Il secondo esempio dell’inquietudine che regna dentro la Chiesa - e che oggi viene evidenziata dall’emergenza Coronavirus - è rappresentato da un articolo pubblicato il 3 aprile 2020 sull’Osservatore Romano a firma di Marcello Neri. Il titolo lascia pochi dubbi sul contenuto: “Una nuova costituzione del mondo”. Questo, infatti, sarebbe l’obiettivo auspicabile secondo il giornalista, e in questo il Papa avrebbe un ruolo fondamentale: «Nel vuoto degli ordinamenti umani, il passo stentato di un’ottantenne vestito di bianco che si porta al cospetto di Dio per intercedere per l’umanità, senza distinguere tra chi è dei suoi e chi non lo è, rappresenta il gesto di un uomo che, a nome di tutti e a favore di tutti, prende in mano la storia per dirci che possiamo essere noi, fragili creature sparse su tutta la terra, gli autori e le autrici della nuova costituzione del mondo. Quella che deciderà delle disposizioni di fondo con cui guarderemo agli altri e cercheremo di riannodare davvero insieme i fili spezzati di una condivisa fraternità».
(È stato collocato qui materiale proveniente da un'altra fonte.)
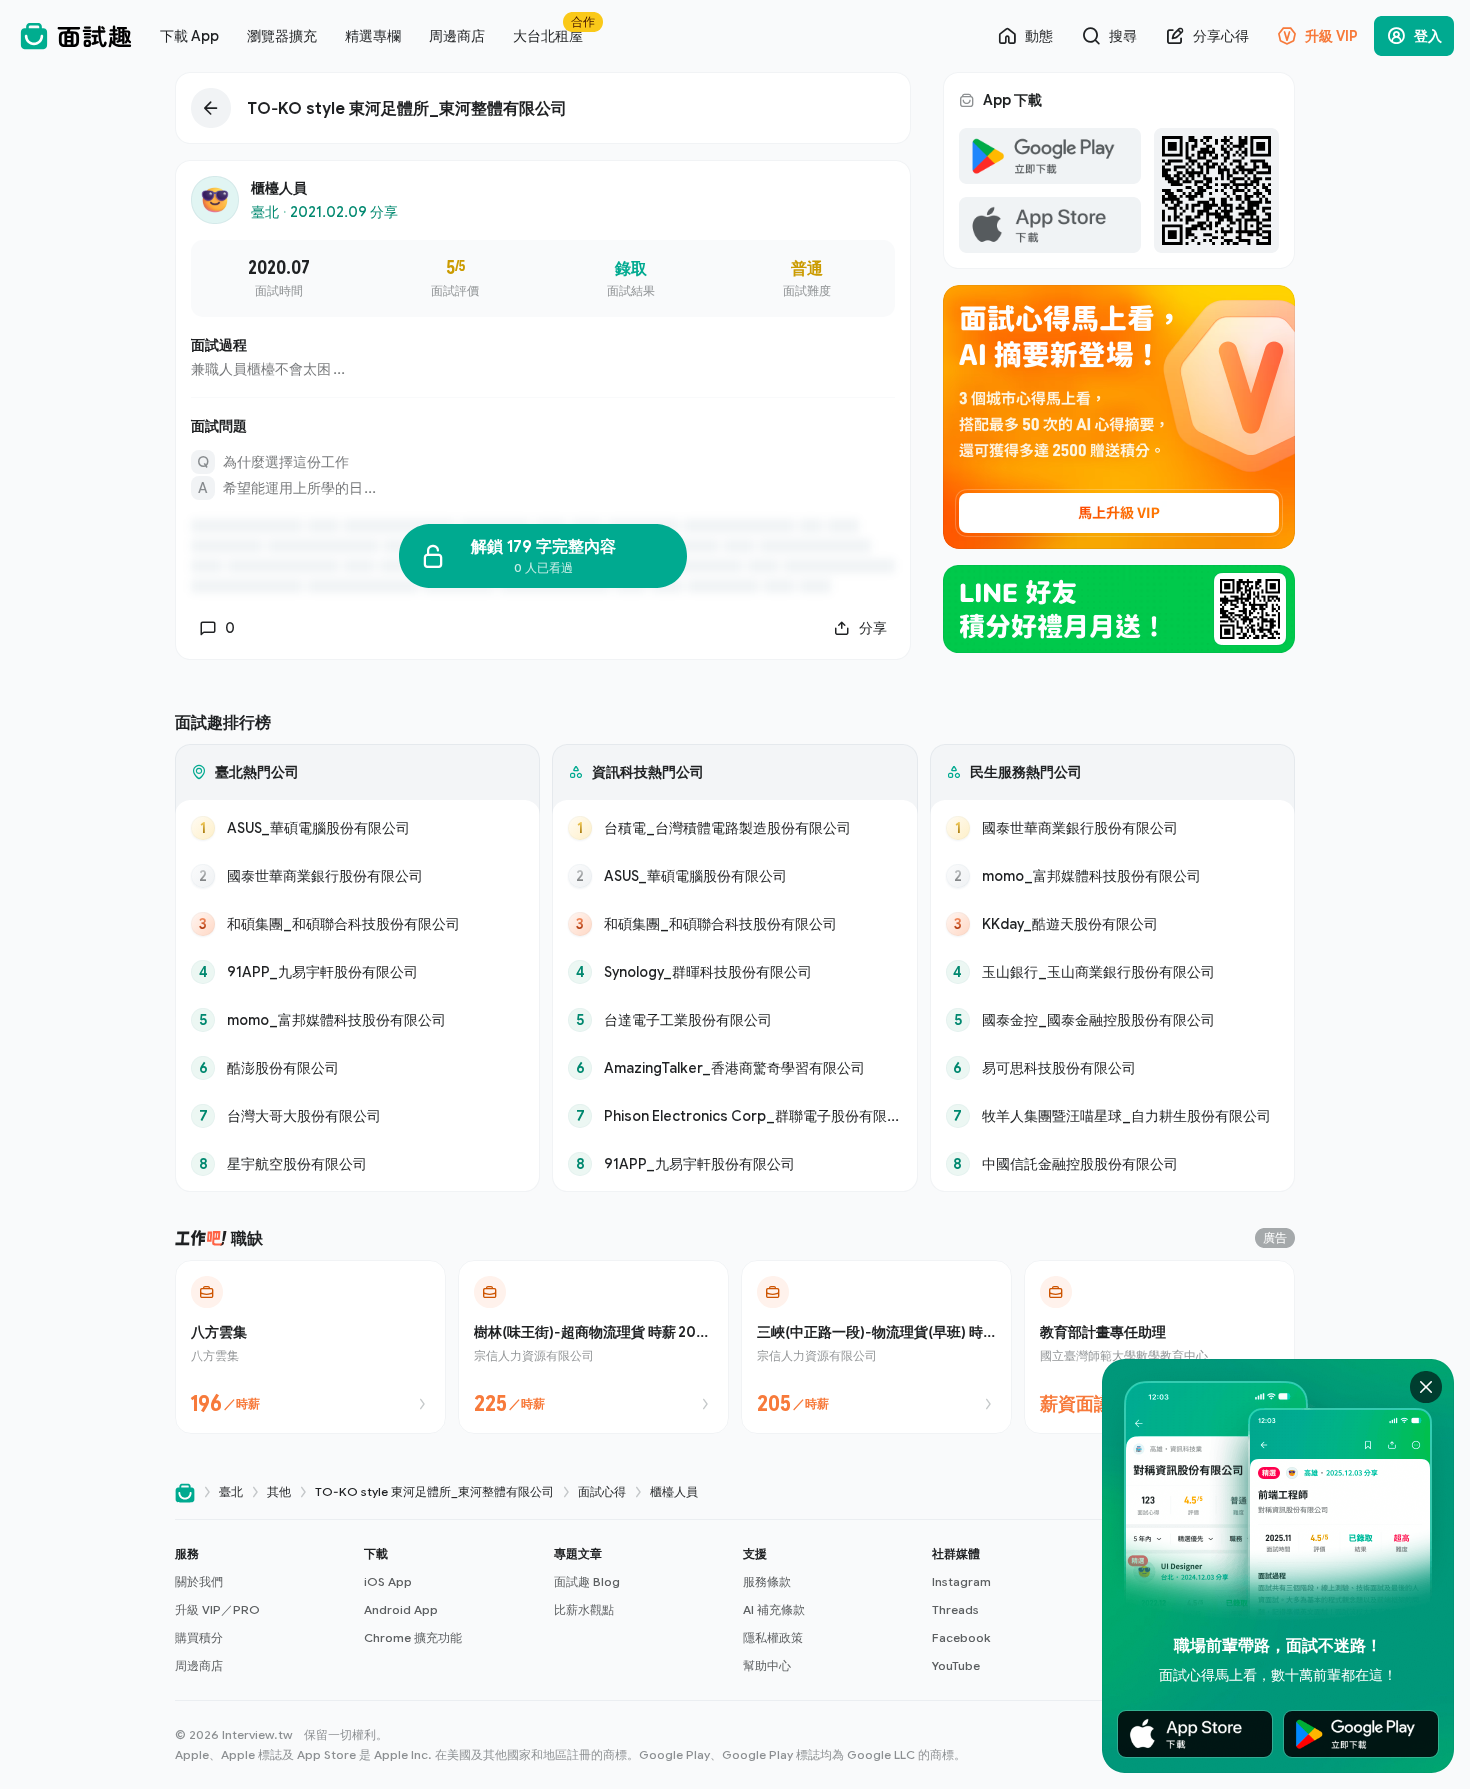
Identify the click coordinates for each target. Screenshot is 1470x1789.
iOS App (388, 1581)
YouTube (956, 1665)
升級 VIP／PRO (217, 1609)
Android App (401, 1609)
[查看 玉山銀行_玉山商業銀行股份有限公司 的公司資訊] (1112, 972)
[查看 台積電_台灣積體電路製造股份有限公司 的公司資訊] (734, 828)
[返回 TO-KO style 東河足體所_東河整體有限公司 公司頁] (543, 108)
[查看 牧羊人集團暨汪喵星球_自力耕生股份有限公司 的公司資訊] (1112, 1116)
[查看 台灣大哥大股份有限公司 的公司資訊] (357, 1116)
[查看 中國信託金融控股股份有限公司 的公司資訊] (1112, 1164)
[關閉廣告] (1426, 1387)
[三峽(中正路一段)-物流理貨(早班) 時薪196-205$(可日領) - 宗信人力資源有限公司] (876, 1347)
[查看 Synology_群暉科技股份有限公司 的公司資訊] (734, 972)
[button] (261, 1610)
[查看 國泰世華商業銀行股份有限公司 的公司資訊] (357, 876)
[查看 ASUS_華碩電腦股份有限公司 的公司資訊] (357, 828)
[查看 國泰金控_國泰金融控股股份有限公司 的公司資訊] (1112, 1020)
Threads (955, 1609)
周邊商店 (199, 1665)
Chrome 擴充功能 (413, 1637)
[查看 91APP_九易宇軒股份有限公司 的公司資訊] (357, 972)
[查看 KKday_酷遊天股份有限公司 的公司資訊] (1112, 924)
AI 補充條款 (774, 1609)
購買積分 (199, 1637)
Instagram (961, 1581)
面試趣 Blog (587, 1581)
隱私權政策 (773, 1637)
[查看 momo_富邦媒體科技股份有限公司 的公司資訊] (357, 1020)
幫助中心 (767, 1665)
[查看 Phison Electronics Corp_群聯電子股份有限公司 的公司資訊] (734, 1116)
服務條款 (767, 1581)
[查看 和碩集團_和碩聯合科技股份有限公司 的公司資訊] (357, 924)
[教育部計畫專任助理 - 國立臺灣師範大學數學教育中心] (1159, 1347)
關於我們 (199, 1581)
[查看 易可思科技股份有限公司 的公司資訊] (1112, 1068)
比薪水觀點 (584, 1609)
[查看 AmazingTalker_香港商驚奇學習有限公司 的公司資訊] (734, 1068)
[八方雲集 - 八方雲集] (310, 1347)
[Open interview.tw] (185, 1492)
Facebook (961, 1637)
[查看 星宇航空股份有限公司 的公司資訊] (357, 1164)
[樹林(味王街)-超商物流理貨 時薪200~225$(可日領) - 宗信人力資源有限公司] (593, 1347)
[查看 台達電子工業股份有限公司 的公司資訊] (734, 1020)
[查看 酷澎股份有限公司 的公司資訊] (357, 1068)
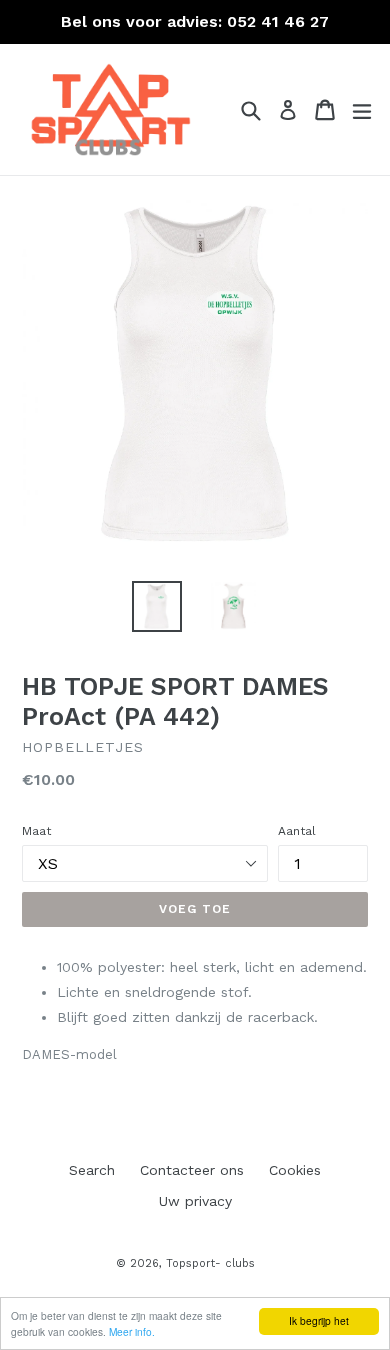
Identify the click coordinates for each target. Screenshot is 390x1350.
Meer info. (132, 1331)
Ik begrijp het (319, 1320)
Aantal (297, 831)
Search (92, 1170)
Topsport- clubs (210, 1263)
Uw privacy (195, 1201)
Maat (36, 831)
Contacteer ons (192, 1170)
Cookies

Secondo Neri non ci sono dubbi sul fatto che «nei prossimi mesi si scriverà il tratto costituzionale non solo del nostro paese, ma anche dell’architettura complessiva delle cose e del mondo», e che proprio a «una nuova costituzione del mondo e a un inedito ordinamento delle relazioni ha già messo mano la catena di eventi che abbiamo cercato di non vedere fino all’ultimo, convinti che la rimozione coincidesse con un’immunità totale».
Anche in questo articolo dell’Osservatore Romano, è interessante che neppure una volta venga citato Gesù Cristo, e che, quando proprio non se ne è potuto fare a meno, lo si è definito come «un uomo di Nazareth». Non è casuale.
Ma Gesù Cristo, Dio incarnato, morto e risorto per la salvezza degli uomini, non è venuto sulla Terra perché si redigesse la costituzione di nuovo ordine mondiale. Non è venuto «per riannodare i fili di una condivisa fraternità». Gesù Cristo è venuto per instaurare il suo Regno, per affermare la Verità, per sconfiggere la morte, per essere il centro del cosmo e della storia, per dare all’uomo la possibilità della salvezza eterna, per dare un senso a tutto.
Chi scrive sul quotidiano della Santa Sede questo dovrebbe saperlo. Soprattutto se, come Marcello Neri, insegna Teologia cattolica presso l’Università di Flensburg (Germania), è docente presso il Centro per le Scienze religiose di Trento, e collabora con il Dipartimento di Teologia fondamentale di Graz.